Lapierre appeared in court wearing a white T-shirt with the letters "WRPS" on the front, the acronym for Waterloo Regional Police Services, the local police force. Smart said police sometimes issue these shirts to people with mental illnesses, but the lawyer would not elaborate on his client's mental state.

Smart said Lapierre had been living in Toronto, but returned to his hometown about three months ago to live with his family. His relatives were in the courtroom on Wednesday.

Brown found bleeding in driveway

Lapierre was arrested while riding in a taxi in Kitchener on Tuesday afternoon.
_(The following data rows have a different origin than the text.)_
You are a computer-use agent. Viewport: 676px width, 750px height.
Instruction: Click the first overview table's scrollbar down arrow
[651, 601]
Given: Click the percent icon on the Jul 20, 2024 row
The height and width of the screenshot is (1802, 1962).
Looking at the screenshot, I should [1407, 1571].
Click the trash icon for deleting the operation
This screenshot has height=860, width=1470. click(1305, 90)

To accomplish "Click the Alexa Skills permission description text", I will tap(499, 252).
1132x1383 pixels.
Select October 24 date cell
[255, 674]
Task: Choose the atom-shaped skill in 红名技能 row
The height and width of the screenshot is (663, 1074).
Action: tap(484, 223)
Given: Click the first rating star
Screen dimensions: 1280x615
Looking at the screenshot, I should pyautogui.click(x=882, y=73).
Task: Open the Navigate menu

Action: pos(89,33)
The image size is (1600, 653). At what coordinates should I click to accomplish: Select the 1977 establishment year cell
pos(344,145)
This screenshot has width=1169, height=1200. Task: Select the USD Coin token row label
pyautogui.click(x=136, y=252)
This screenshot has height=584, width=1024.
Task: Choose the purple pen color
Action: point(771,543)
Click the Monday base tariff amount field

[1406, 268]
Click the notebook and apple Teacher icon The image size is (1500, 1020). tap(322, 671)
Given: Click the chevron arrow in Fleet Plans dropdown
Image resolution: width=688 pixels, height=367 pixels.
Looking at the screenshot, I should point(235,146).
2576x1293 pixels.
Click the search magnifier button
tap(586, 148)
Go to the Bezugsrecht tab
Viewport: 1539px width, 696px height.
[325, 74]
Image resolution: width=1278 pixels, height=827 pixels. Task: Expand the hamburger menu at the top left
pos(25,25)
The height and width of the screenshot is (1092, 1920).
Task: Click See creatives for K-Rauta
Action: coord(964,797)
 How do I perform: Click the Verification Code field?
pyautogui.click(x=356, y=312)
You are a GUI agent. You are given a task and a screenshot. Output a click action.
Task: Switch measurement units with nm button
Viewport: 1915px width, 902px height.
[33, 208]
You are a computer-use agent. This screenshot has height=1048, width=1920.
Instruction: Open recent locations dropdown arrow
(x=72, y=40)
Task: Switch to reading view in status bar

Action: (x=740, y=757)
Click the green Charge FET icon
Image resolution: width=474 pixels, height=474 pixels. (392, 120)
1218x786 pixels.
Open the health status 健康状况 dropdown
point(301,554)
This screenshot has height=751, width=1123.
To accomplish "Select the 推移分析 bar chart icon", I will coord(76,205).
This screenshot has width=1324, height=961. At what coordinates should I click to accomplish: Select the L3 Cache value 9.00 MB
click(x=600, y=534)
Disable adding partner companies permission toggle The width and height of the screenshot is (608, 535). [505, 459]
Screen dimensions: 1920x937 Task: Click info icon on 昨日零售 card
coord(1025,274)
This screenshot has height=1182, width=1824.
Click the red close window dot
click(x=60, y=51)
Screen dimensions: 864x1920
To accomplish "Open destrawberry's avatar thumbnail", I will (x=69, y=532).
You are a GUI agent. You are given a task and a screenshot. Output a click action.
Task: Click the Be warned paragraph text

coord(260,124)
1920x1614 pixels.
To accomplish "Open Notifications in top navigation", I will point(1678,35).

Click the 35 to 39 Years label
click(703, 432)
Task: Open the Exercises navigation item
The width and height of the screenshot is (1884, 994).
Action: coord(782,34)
Hunter Brown, 74, was killed Saturday as he delivered Christmas cards to friends and neighbours.Hunter Brown, 74, was killed Saturday as he delivered Christmas cards to friends and neighbours.
(The Record/Canadian Press)

He was wanted in the slaying of Brown, who was found unconscious and bleeding on Saturday in his neighbour's driveway, just steps away from his own home.

The retired Bell executive had been delivering Christmas cards by hand to friends and neighbours, a tradition he carried out every year in the neighbourhood where he and his wife lived for some 30 years.

Brown died soon after in hospital. Waterloo regional police said he had been attacked with a "sharp-edged object."

Two days later, a 35-year-old man was attacked as he cleared his driveway in the same neighbourhood. Police said his attacker made "negative references" about God. The victim fended off the attacker with a shovel and ran for help. He was not seriously injured.

Police said neither victim knew their attacker.

'Do I let my kids go outside to play?'

Berry Vrbanovic, the city councillor who represents the ward where the attacks took place, said the incidents have shaken the community.

"Everyone is in a whole range of emotions right now, from sadness to anger," Vrbanovic told CBC News.

He said there is some relief that a suspect is in custody.

"It's very much a sense of relief," he said. "People were thinking, 'Do I let my kids go outside to play? Do I shovel the snow?' … It takes that thought from their minds."

Lapierre's next court appearance will be Jan. 9. He will remain in custody at the Maplehurst Correction Centre in Milton, west of Toronto.